Rewrite the records, starting at the beginning and ending at the record that contains "Installation (48, 278)", with "Netkoll" replaced by "NetKoll" and everything else unchanged.

##### Listing #####

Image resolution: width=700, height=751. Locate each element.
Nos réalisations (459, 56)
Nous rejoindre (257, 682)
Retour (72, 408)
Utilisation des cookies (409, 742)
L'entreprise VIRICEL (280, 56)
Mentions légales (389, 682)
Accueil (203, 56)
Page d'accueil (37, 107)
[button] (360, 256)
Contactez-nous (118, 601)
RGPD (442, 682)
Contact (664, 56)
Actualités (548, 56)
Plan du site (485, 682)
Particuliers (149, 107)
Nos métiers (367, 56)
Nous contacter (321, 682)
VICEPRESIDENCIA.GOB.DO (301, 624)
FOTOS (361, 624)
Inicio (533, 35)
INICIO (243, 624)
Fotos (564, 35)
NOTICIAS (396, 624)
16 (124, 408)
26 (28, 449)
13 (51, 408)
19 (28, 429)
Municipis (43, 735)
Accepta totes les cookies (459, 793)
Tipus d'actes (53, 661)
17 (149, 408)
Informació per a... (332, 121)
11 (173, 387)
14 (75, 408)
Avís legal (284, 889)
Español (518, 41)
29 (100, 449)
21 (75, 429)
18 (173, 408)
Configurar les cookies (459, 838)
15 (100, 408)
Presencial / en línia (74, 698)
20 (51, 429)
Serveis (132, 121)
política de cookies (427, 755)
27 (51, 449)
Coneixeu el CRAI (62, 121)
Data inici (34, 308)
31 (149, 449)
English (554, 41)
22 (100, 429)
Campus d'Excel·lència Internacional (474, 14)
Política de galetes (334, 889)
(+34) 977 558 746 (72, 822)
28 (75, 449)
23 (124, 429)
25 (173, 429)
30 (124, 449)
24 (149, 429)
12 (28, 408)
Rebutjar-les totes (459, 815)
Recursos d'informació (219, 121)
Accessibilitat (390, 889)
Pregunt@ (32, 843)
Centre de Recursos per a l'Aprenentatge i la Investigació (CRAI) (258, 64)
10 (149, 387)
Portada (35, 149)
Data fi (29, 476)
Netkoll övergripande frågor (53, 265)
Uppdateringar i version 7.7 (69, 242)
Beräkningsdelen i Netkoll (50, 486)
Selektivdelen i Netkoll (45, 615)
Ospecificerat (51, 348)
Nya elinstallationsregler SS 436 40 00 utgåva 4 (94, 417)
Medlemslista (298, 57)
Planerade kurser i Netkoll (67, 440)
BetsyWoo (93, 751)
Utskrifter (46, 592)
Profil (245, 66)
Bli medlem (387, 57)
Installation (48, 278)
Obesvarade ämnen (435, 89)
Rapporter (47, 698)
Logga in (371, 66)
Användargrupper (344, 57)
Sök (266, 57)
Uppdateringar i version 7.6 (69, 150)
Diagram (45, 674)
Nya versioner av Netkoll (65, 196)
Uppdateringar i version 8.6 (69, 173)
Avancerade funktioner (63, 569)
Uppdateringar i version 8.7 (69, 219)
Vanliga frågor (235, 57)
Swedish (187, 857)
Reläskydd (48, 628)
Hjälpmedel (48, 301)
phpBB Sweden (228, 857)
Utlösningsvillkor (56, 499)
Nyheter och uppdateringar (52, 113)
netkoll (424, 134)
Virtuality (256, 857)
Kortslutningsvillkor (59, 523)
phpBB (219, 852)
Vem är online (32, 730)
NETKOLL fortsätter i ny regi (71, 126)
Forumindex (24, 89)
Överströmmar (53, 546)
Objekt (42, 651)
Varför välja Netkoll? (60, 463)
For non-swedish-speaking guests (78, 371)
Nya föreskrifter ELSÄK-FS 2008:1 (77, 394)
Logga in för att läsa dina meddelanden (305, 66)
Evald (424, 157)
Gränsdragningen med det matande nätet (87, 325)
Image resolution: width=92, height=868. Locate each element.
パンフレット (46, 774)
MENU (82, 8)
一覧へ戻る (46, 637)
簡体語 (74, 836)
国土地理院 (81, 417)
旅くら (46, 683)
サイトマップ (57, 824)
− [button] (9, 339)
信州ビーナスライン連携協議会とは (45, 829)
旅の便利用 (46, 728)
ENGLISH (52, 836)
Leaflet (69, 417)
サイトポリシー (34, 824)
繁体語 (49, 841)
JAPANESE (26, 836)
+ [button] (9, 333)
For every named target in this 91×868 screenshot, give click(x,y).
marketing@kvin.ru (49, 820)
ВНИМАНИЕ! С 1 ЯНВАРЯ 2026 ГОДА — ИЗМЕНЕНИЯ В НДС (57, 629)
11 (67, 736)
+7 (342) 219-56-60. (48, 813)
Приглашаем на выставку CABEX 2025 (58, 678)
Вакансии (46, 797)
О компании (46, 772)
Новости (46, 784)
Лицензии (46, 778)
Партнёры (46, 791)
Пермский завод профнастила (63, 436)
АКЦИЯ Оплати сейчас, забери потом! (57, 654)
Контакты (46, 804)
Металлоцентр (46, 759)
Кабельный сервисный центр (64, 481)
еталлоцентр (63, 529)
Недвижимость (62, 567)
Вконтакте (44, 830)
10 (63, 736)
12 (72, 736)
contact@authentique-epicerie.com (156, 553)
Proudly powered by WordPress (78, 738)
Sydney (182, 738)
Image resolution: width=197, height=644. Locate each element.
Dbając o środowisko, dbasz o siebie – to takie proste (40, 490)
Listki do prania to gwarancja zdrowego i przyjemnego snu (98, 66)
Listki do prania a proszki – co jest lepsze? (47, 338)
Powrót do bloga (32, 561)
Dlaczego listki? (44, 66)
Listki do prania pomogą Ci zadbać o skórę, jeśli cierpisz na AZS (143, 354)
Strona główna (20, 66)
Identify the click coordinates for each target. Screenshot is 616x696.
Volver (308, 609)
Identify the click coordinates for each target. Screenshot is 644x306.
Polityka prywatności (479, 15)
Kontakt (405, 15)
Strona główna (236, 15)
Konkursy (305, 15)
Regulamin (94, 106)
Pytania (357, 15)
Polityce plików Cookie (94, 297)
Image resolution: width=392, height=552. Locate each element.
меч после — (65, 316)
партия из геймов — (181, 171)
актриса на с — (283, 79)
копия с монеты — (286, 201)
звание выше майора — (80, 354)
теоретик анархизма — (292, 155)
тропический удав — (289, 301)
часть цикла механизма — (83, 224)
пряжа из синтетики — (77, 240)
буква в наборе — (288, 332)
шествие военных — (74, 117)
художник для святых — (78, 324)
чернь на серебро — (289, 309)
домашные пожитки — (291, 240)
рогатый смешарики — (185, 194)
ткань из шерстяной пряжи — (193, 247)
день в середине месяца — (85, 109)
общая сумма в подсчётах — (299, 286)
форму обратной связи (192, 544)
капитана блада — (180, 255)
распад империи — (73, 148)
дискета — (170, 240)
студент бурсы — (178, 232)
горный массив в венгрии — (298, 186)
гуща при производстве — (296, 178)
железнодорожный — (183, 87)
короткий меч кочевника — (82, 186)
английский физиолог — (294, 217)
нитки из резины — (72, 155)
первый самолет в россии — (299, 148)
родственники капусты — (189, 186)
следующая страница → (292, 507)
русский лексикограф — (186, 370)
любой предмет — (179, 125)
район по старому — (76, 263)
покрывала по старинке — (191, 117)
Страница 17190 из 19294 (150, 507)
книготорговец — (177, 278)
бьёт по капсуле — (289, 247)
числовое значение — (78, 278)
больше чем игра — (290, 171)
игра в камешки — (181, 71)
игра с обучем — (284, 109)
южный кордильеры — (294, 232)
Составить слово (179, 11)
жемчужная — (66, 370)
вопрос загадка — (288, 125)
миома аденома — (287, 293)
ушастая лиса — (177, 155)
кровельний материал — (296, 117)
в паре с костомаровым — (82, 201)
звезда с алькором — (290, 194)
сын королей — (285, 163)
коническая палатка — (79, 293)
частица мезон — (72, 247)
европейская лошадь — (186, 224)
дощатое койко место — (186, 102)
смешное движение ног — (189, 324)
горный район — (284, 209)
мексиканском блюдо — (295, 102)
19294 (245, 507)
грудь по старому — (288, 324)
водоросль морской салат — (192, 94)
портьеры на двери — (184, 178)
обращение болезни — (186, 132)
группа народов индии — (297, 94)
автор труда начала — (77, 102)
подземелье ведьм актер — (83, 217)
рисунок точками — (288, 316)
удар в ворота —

#####

Written answer.
Image resolution: width=700, height=751. Locate each element.
Nos réalisations (459, 56)
Nous rejoindre (257, 682)
Retour (72, 408)
Utilisation des cookies (409, 742)
L'entreprise VIRICEL (280, 56)
Mentions légales (389, 682)
Accueil (203, 56)
Page d'accueil (37, 107)
[button] (360, 256)
Contactez-nous (118, 601)
RGPD (442, 682)
Contact (664, 56)
Actualités (548, 56)
Plan du site (485, 682)
Particuliers (149, 107)
Nos métiers (367, 56)
Nous contacter (321, 682)
VICEPRESIDENCIA.GOB.DO (301, 624)
FOTOS (361, 624)
Inicio (533, 35)
INICIO (243, 624)
Fotos (564, 35)
NOTICIAS (396, 624)
16 (124, 408)
26 (28, 449)
13 (51, 408)
19 (28, 429)
Municipis (43, 735)
Accepta totes les cookies (459, 793)
Tipus d'actes (53, 661)
17 (149, 408)
Informació per a... (332, 121)
11 (173, 387)
14 (75, 408)
Avís legal (284, 889)
Español (518, 41)
29 (100, 449)
21 (75, 429)
18 (173, 408)
Configurar les cookies (459, 838)
15 (100, 408)
Presencial / en línia (74, 698)
20 (51, 429)
Serveis (132, 121)
política de cookies (427, 755)
27 (51, 449)
Coneixeu el CRAI (62, 121)
Data inici (34, 308)
31 (149, 449)
English (554, 41)
22 (100, 429)
Campus d'Excel·lència Internacional (474, 14)
Política de galetes (334, 889)
(+34) 977 558 746 (72, 822)
28 (75, 449)
23 (124, 429)
25 (173, 429)
30 (124, 449)
24 (149, 429)
12 (28, 408)
Rebutjar-les totes (459, 815)
Recursos d'informació (219, 121)
Accessibilitat (390, 889)
Pregunt@ (32, 843)
Centre de Recursos per a l'Aprenentatge i la Investigació (CRAI) (258, 64)
10 (149, 387)
Portada (35, 149)
Data fi (29, 476)
NetKoll övergripande frågor (53, 265)
Uppdateringar i version 7.7 (69, 242)
Beräkningsdelen i NetKoll (50, 486)
Selektivdelen i NetKoll (45, 615)
Ospecificerat (51, 348)
Nya elinstallationsregler SS 436 40 00 utgåva 4 (94, 417)
Medlemslista (298, 57)
Planerade kurser i NetKoll (67, 440)
BetsyWoo (93, 751)
Utskrifter (46, 592)
Profil (245, 66)
Bli medlem (387, 57)
Installation (48, 278)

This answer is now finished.